Please repeat exactly the lines from the one containing "Image resolution: width=686" through the last line of the records, both included, and nothing else, leaving out any pictures.

=== TASK INPUTS ===

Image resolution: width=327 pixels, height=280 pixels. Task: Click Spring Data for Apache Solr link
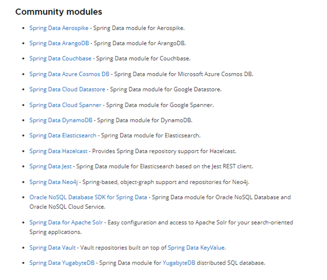click(x=66, y=222)
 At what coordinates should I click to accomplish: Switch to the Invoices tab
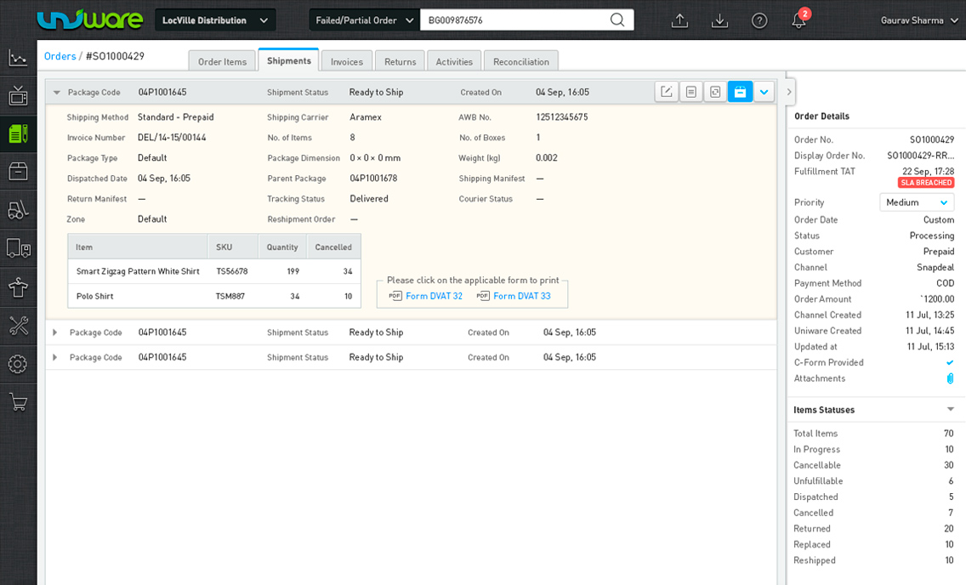pos(347,61)
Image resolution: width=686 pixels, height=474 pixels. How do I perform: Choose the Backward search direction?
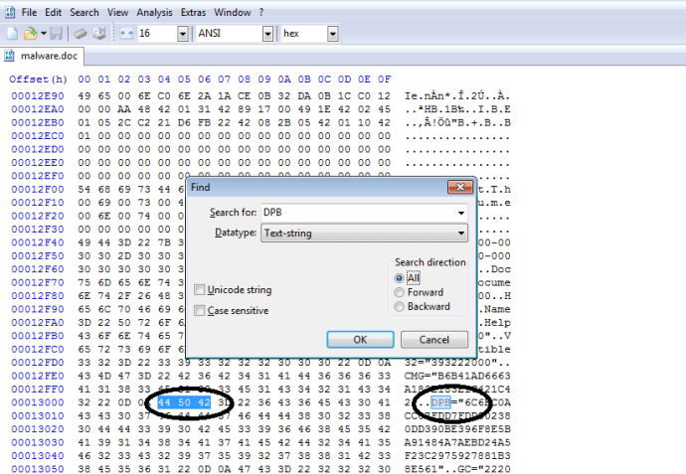point(400,306)
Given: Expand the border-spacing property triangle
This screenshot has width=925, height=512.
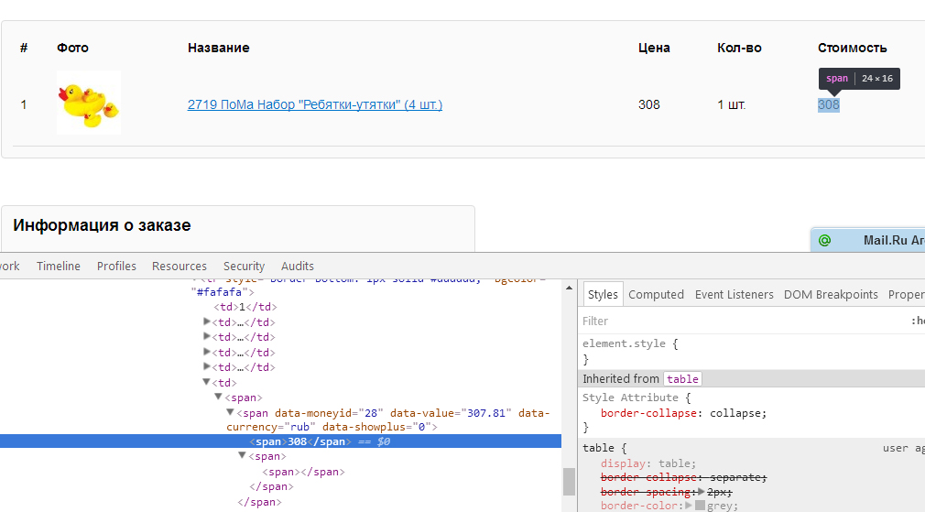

===

SOLUTION BELOW:
Image resolution: width=686 pixels, height=474 pixels. How do I perform: Choose the Backward search direction?
point(400,306)
Given: Expand the border-spacing property triangle
This screenshot has width=925, height=512.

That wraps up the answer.